Типичным можно назвать сообщение Аттолико о встрече с Риббентропом 6 июля. На этой встрече нацистский министр иностранных дел заявил, что если Польша осмелится напасть на Данциг, то Германия решит данцигский вопрос за сорок восемь часов (в Варшаве!). Если Франция вмешается в данцигский вопрос и начнет таким образом всеобщую войну, пусть ей же будет хуже. Германия только и ждет этого. Франция будет уничтожена. Если вмешается Англия, то это приведет к развалу Британской империи. Россия? Скоро будет подписан русско–германский договор и Россия не станет вмешиваться. Америка? Одной речи фюрера оказалось достаточно, чтобы поставить Рузвельта на место. Американцы в любом случае не станут вмешиваться. Сидеть спокойно их заставит страх перед Японией.

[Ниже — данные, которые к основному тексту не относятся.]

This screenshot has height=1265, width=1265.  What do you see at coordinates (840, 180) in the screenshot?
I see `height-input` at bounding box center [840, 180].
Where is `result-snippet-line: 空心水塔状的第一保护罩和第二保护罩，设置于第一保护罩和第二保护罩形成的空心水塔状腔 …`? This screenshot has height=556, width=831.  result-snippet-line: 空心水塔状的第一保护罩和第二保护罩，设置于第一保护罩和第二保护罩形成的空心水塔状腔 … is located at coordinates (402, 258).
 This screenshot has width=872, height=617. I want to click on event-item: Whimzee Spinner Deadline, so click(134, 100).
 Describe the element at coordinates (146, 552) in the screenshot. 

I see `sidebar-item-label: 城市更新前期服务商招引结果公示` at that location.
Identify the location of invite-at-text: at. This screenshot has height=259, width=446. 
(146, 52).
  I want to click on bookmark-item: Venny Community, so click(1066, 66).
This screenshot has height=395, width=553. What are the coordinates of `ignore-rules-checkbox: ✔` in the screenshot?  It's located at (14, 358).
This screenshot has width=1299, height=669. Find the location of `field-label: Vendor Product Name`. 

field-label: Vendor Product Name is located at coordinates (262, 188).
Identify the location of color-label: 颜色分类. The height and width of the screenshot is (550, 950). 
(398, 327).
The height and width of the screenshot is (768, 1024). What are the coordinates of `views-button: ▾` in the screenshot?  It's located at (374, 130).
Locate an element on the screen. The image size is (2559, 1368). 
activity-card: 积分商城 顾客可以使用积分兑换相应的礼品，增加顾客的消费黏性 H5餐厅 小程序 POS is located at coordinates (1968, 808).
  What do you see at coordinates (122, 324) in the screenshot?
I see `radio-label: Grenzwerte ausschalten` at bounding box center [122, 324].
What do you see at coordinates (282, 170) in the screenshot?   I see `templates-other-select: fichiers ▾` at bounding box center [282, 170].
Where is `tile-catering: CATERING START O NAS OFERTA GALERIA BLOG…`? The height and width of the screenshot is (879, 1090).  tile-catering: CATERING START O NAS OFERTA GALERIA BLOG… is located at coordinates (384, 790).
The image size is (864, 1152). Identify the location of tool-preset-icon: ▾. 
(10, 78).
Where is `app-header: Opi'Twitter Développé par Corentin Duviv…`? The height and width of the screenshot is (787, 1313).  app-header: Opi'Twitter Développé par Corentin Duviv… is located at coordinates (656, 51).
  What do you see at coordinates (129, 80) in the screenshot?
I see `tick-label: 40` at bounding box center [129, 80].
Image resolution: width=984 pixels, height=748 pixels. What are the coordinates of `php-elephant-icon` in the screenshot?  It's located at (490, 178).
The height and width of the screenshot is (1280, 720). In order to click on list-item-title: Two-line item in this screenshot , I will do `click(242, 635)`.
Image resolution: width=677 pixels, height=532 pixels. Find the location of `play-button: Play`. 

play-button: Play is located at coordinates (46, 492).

«Я с удивлением молча слушал, — писал Аттолико, — пока Риббентроп рисовал картину войны, угодной Германии, картину, которая крепко засела в его мозгу. Он не видит ничего, кроме своего удивительного плана, он уверен в победе Германии над кем угодно и где угодно… В конце беседы я заметил, что в моем понимании между фюрером и дуче, между Германией и Италией было достигнуто полное согласие по вопросу подготовки к войне, которая не может начаться немедленно».
Дальновидный Аттолико не верил в это. В течение июля он во всех посланиях предупреждал о неизбежности действий Германии против Польши. Прим. авт.
Риббентроп вдруг раздраженно сказал Чиано: «Вы нам не нужны!» «Время покажет», ответил Чиано. (Из неопубликованных дневников генерала Гальдера, запись от 14 августа. Гальдер пишет, что узнал об этом от Вайцзекера.)‑Прим. авт.
Хотя в немецких документах ясно сказано, что Чиано договорился с Гитлером не публиковать «никакого коммюнике» после завершения переговоров, немцы не преминули обмануть своего итальянского союзника. Официальное информационное агентство Германии ДНБ опубликовало коммюнике через два часа после отъезда Чиано, не проведя никаких консультаций с итальянцами. В коммюнике говорилось, что в ходе переговоров были затронуты все злободневные проблемы, в частности проблема Данцига, и что по всем вопросам было достигнуто «стопроцентное» понимание. Более того, в коммюнике сообщалось, что не остался не рассмотренным ни один вопрос и что в будущем встреч не намечается, так как для этого нет необходимости. Аттолико был вне себя. Он заявил немцам протест, обвиняя их в нечестной игре. Он намекнул Гендерсону, что война неизбежна. В своем сердитом послании в Рим он говорил о немецком коммюнике как о документе, составленном «в духе Макиавелли», с помощью которого Германия намерена привязать к себе Италию после того, как сама нападет на Польшу. Он заклинал Муссолини проявить твердость и требовать от Гитлера соблюдения пункта Стального пакта о консультациях и настаивать при этом на месячной отсрочке, за время которой вопрос о Данциге можно будет решить дипломатическим путем. — Прим. авт.